Exercise aim:
Please, starting at the line that contains "You are a computer-use", reproduce every line exactly until the records run out, skipping all pictures.

Provided records:

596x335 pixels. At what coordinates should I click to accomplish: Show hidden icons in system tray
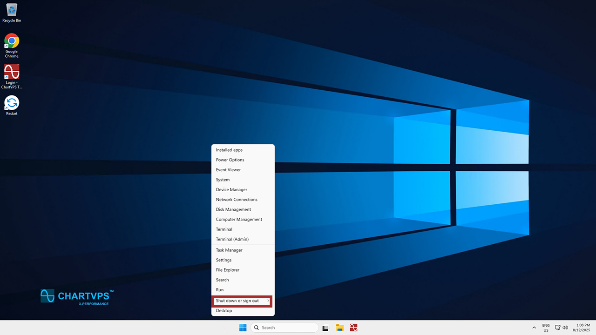click(534, 328)

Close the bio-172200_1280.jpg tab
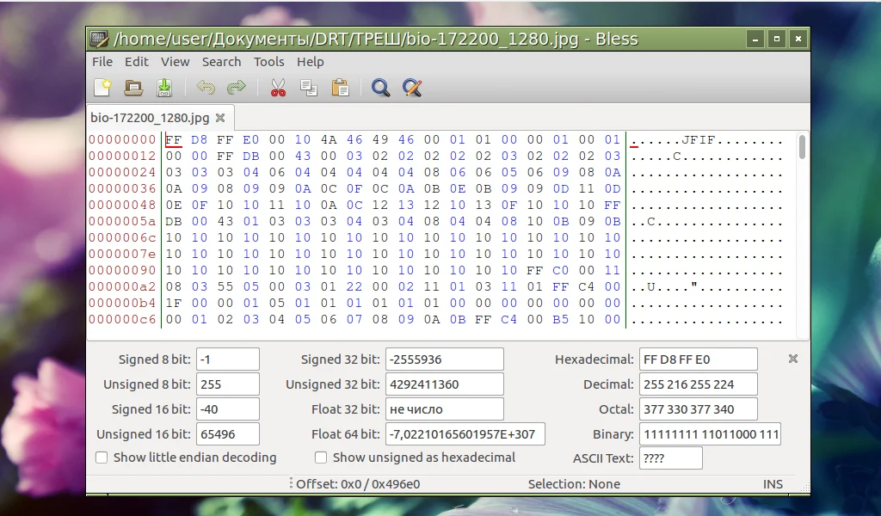click(220, 118)
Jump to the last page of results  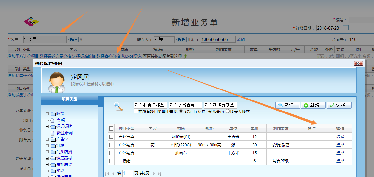pyautogui.click(x=159, y=174)
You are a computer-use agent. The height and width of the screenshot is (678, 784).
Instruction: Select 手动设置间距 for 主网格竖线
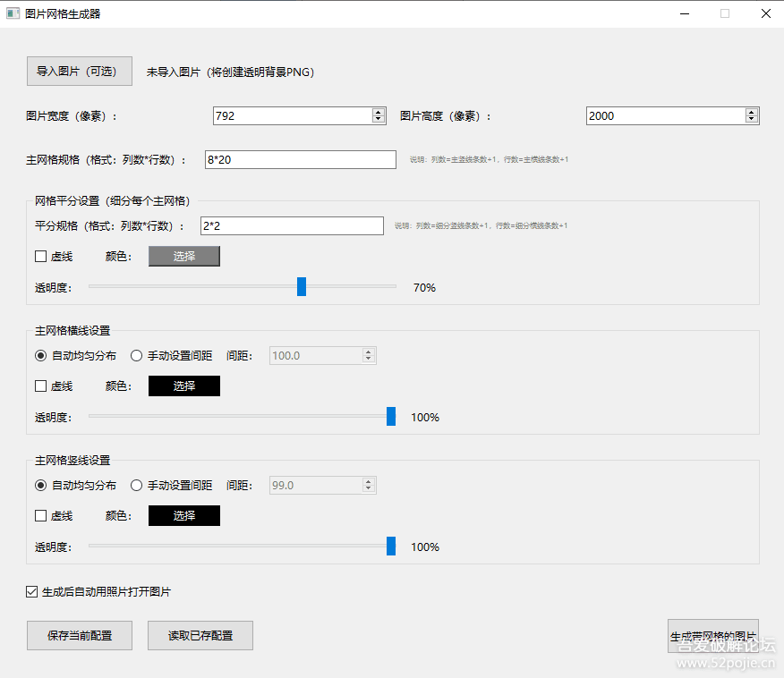pyautogui.click(x=137, y=486)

Solved exercise:
You are a computer-use agent. The height and width of the screenshot is (678, 784).
Instruction: Select 手动设置间距 for 主网格竖线
pyautogui.click(x=137, y=486)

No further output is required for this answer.